▶ _PROVIDED TEXT_:
-- BEGIN --

As veteran Congress leader Mani Shankar Aiyar says, “It is ridiculous to attack everyone just because they have a view on the Maoist issue as anything more than just a ‘menace’. While there’s no alternative to a State defending itself to a challenge by insurgents, we have to ask ourselves why this insurgency is confined to 5th Schedule Areas (ie, tribal) areas. And as long as our ideas of development is restricted to gains for people like Vedanta and POSCO and Tata and Essar and the Mittals, and we allow them to exploit tribal resources, the tribals are bound to see this development not as desired but disruptive. The point is, we have to define the difference between ‘participatory development’ and ‘aggressive development’.”
For those who find the prospect daunting, Aiyar has an inspiring list of simple measures, constitutional provisions and visionary legislations that can begin to effect change. Read the 73rd Amendment along with Article 243G and 243ZD of the Constitution, he urges. Let all states governments implement PESA — (Provisions of the Panchayat [Extension to Scheduled Areas] 1996) — on the ground. Invoke the provisions of the Forest Act to give full ownership of forest produce to tribals. And watch the miracles start to flow.
For middle-class audiences, PESA is probably the least known piece of legislation, yet it is sheer genius in its simplicity. It prescribes that no proposal of a Panchayat, no disbursal of funds, and no use of common property resources can be sanctioned without the permission of the Gram Sabha. Unlike the Panchayat which has elected members, the Gram Sabha includes every adult member of a village community. This consultative process is the most elemental step of a democracy and it effectively ensures that tribals can take full control of their lives, finances and functionaries — cutting out the corruptions of an alien bureaucracy.
Aiyar is not alone in these views. Congress veteran Digvijay Singh has written pieces in the media on the same lines. Rural Minister CP Joshi, who was handpicked by Rahul Gandhi (and whose ministry report on ‘State Agrarian Relations’ spoke of Operation Green Hunt as the “biggest land grab in the history of India”), also has similar views. “There is a failure of governance, a real crisis of credibility among the lower level functionaries. The whole judicial system, for instance, relies on the patwari andthanedar. If they tamper with an FIR or land paper, how can the system work? We have to think of alternative forms of governance. We have 32 states — let there be 10,000 forms of local government in them. We have to take the traditions of each community and work within that to implement democratic ideals.” At a press conference in Chhattisgarh, asked about the Maoist crisis, Rahul Gandhi himself said, “When governance fails to reach people, such movements are bound to gain strength.”

-- END --

▶ _SOURCE MATERIAL_:

-- BEGIN --

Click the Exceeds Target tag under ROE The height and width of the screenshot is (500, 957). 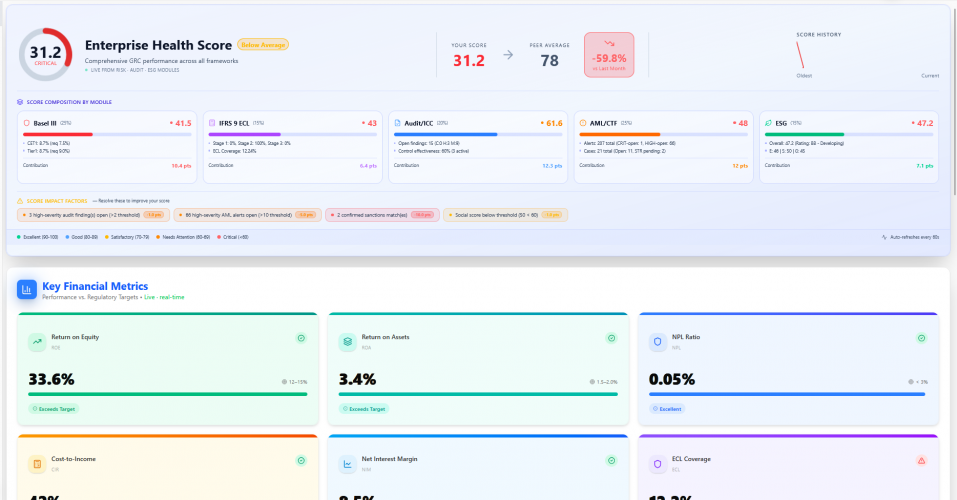pyautogui.click(x=54, y=408)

-- END --

▶ _THE TASKS_:
a) In the article on tribal governance, transcribe the passage starting at "For those who" and ending at "start to flow.".
b) According to the article on tribal governance, whose permission does PESA require before any Panchayat proposal, disbursal of funds, or use of common property resources can be sanctioned?
c) Continue the article on tribal governance from the end of its final sentence.

▶ _OUTPUTS FOR THE TASKS_:
a)
For those who find the prospect daunting, Aiyar has an inspiring list of simple measures, constitutional provisions and visionary legislations that can begin to effect change. Read the 73rd Amendment along with Article 243G and 243ZD of the Constitution, he urges. Let all states governments implement PESA — (Provisions of the Panchayat [Extension to Scheduled Areas] 1996) — on the ground. Invoke the provisions of the Forest Act to give full ownership of forest produce to tribals. And watch the miracles start to flow.

b) The Gram Sabha's.

c)
These ideas however cannot be postponed to some future utopia — a time when 234 districts have been recovered from Maoist control. “It is misleading to suggest all these areas have slipped out of government control,” says Aiyar. “Even in Naxal-affected areas, only some thanas are under their control. The rest are all under State control. We should immediately implement full-fledged Panchayati Raj and PESA in these thanas. We can win this only if we construct a real and shining alternative to the Maoist-led government.”
For that to happen, at the very least, in a sort of first sign of good intention, Prime Minister Manmohan Singh needs to retrieve the Ministry of Tribal Affairs and Panchayati Raj from the ciphers who now control it and give it to someone at par with the incumbent Home Minister. In fact, in the sort of neat ironies life sometimes offers, Home Secretary Gopal Pillai, who is seen as an able lieutenant to Chidambaram’s security-driven hard line, is married to Sudha Pillai, one of the country’s top civil servants on Panchayati Raj. Since, so far, governance has been promised at the heel of security — with disastrous consequences, for a while, perhaps, the wife should be foregrounded over the husband.
There are other urgent areas of redressal. As Aiyar says, “If the Tatas and Ambanis can own vast tracts of land and the government deems private property as sacred, how is it that we think of community property as something that the government can take over? The tribals have owned these forests since time immemorial. This tradition was only disrupted when the British entered the forests of Dandakaranya. Can’t democratic India restore the the rights over this forest back to its own people? Finally, if middle-class Indians can have shares in corporate projects, why can’t tribals be made stakeholders in projects that ursurp their land?”
So before the memory of the 76 jawans fades, here’s the question again: what route is India going to take now? When you ask the Home Minister — or chief ministers of Naxalaffected States — to seize the high moral ground and send out a message to their police and paramilitary forces that no excesses will be tolerated, they snap back — why are you pointing fingers at the State? What about the 55 CPM cadres the Maoists have killed in Bengal this year? What about the 11 jawans they have killed in Koraput? The trap of binary conversations.
It is futile to remind them that they are our elected representatives and democracy demands we hold them more accountable than the Maoists; futile to remind them that we expect the State to have a greater morality than the outlaws they are combating. Futile to assert that our constitutional concern about the nature of the Indian State does not equate to support for the Maoists. Violence can only legitimise itself by painting broad pictures of Good and Evil, by painting itself the Avenger. This is why, for defenders of Operation Green Hunt, condemnation of Maoist violence must ride on silence about the State’s.
In a telling detail, however, the widow of beheaded policeman, Francis Induwar understood that death does not come in different colours. Barely weeks after her husband’s gory murder at the hands of Maoists, she was pleading with the government not for revenge but a non-military approach to resolve the Maoist crisis. A cardinal rule of leadership that leaders often forget is the powerful symbolism of taking the unilaterally ethical stand. Not contingent on the good behaviour of others. As Abraham Lincoln famously said, “I am not bound to win, but I am bound to be true.”
Maybe the death of these jawans will bring that message home to those men and women who wield most power in this country.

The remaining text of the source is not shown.